The Paynesville Public School District is moving toward a five-period high-school day with class sessions roughly 70 minutes long next year, district administrators told the board, part of broader changes intended to maintain core instruction while expanding remedial and advanced supports.
"Next year, we're we will have a 5 5 period day, and our classes will go from their 80 minutes this year, and they'll be 70 minutes next year," David, the secondary principal, said, describing a plan that tightens class lengths and provides space for remedial math and reading as well as electives on a rotating schedule for middle-school students.
What the plan does: David said core classes would remain yearlong for certain middle-grade cohorts, and middle-school electives would rotate quarterly (a set of four electives each quarter) to manage staffing and student interest. The district also intends to continue college-in-the-schools (PSEO) and introduce course options through Infinity Online to offer classes that cannot be staffed locally, such as medical terminology and sports medicine.

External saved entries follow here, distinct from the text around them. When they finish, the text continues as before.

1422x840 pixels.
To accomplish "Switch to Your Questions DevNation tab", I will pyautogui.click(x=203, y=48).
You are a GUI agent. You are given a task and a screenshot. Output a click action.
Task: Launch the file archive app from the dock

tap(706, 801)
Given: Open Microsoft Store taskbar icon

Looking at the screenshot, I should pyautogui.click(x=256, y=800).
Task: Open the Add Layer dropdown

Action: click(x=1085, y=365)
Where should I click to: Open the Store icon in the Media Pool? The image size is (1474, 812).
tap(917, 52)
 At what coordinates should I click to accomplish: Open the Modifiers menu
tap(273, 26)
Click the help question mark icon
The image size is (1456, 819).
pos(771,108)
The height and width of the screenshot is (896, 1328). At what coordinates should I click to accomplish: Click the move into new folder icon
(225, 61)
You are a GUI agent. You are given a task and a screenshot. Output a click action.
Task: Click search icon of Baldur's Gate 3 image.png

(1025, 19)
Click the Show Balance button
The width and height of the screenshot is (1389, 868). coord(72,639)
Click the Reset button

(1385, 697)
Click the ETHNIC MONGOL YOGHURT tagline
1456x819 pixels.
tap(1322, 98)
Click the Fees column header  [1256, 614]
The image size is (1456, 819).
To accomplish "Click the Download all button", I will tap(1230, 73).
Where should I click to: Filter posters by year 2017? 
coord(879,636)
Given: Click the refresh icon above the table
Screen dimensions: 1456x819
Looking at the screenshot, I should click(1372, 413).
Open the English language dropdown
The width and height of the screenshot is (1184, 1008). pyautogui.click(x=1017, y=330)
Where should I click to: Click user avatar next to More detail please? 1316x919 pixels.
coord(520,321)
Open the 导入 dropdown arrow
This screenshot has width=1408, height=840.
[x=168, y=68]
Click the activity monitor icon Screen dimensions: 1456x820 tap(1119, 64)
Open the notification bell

Why administrators propose the change: David told the board the prior switch to a block schedule led to repeated adjustments and that the district is trying to find a stable approach that meets licensure and staffing realities while preserving solid instructional blocks. He said the changes aim to provide remedial support without drastically increasing staff load or altering strong existing elements of the schedule.
Other curricular notes: David said Project Lead The Way classes and high-school band would continue and that a personal-finance requirement scheduled for the 2024–25 cohort will be offered through the social-studies department to accommodate staffing constraints in math.
Next steps: administrators will finalize course offerings, present registration materials, and let students choose electives once staffing and enrollment numbers are confirmed.